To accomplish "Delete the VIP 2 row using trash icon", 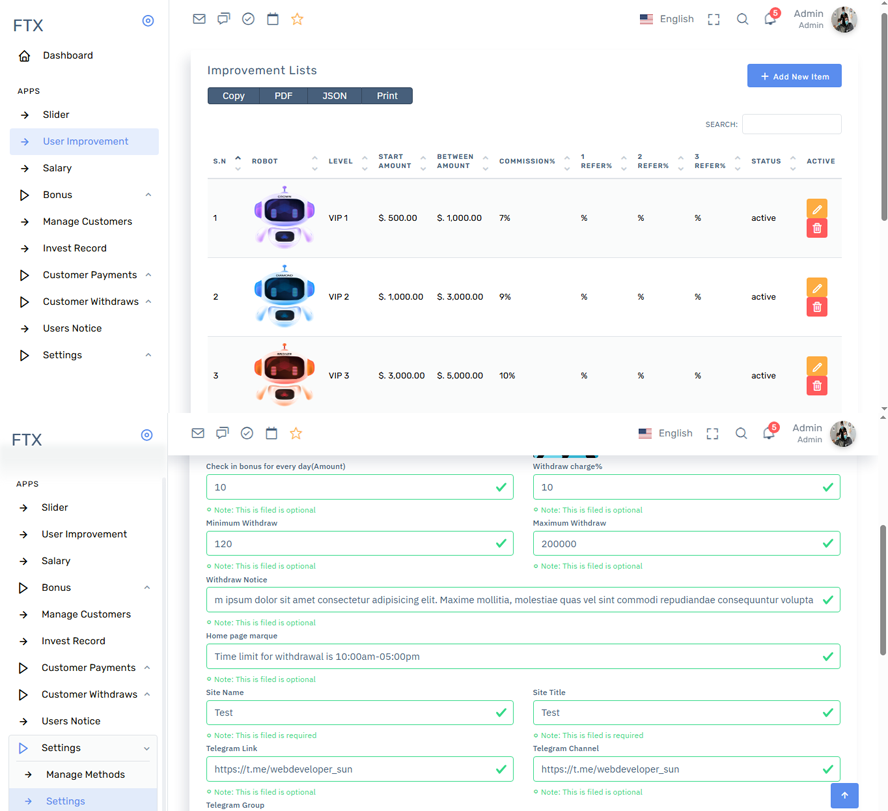I will (816, 307).
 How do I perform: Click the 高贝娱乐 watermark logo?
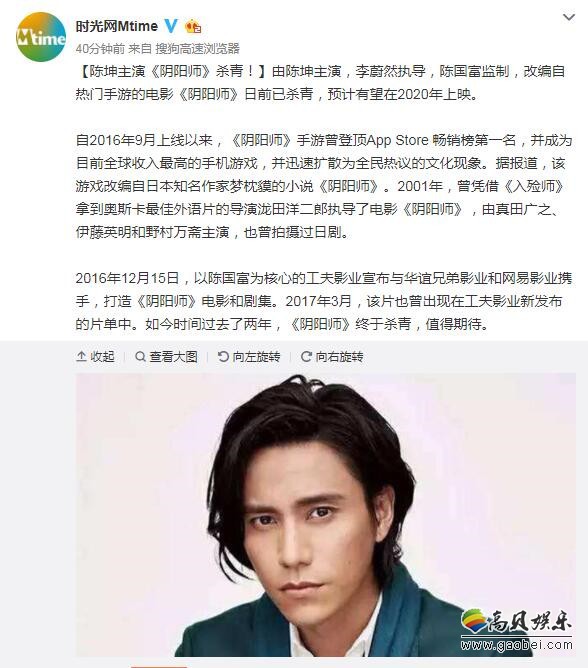[516, 622]
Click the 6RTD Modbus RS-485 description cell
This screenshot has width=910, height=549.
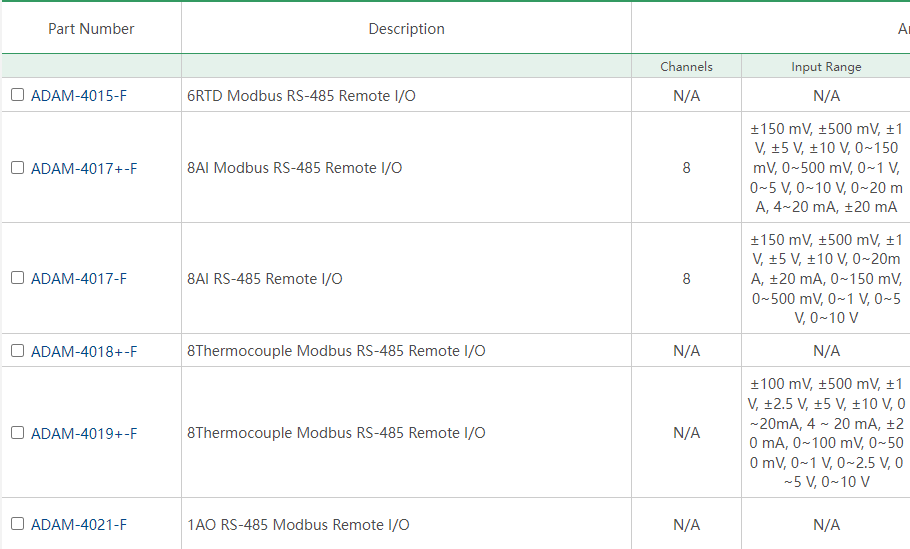[406, 95]
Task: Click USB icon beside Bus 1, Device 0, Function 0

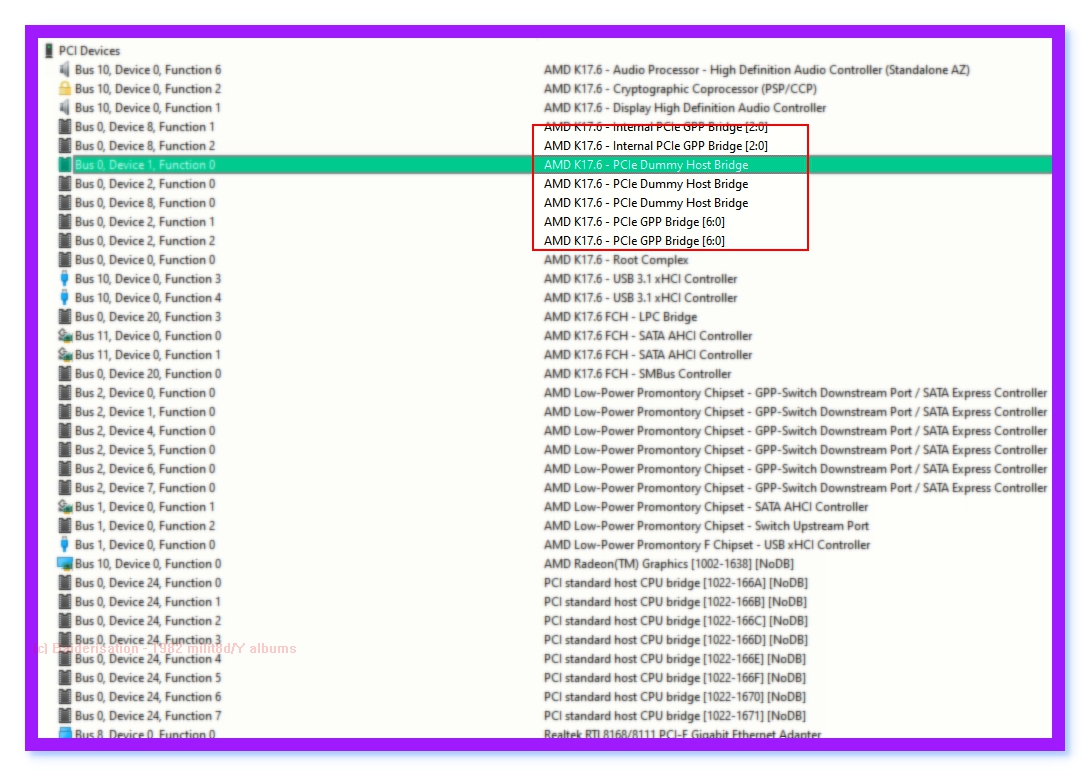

**What the exercise asks**
Produce an exact copy of only those lines that run from the line with "This screenshot has width=910, height=549." to the final line of the records, including both; exclude images.

**Solution for this exercise**
This screenshot has width=910, height=549.
[406, 95]
Task: Click USB icon beside Bus 1, Device 0, Function 0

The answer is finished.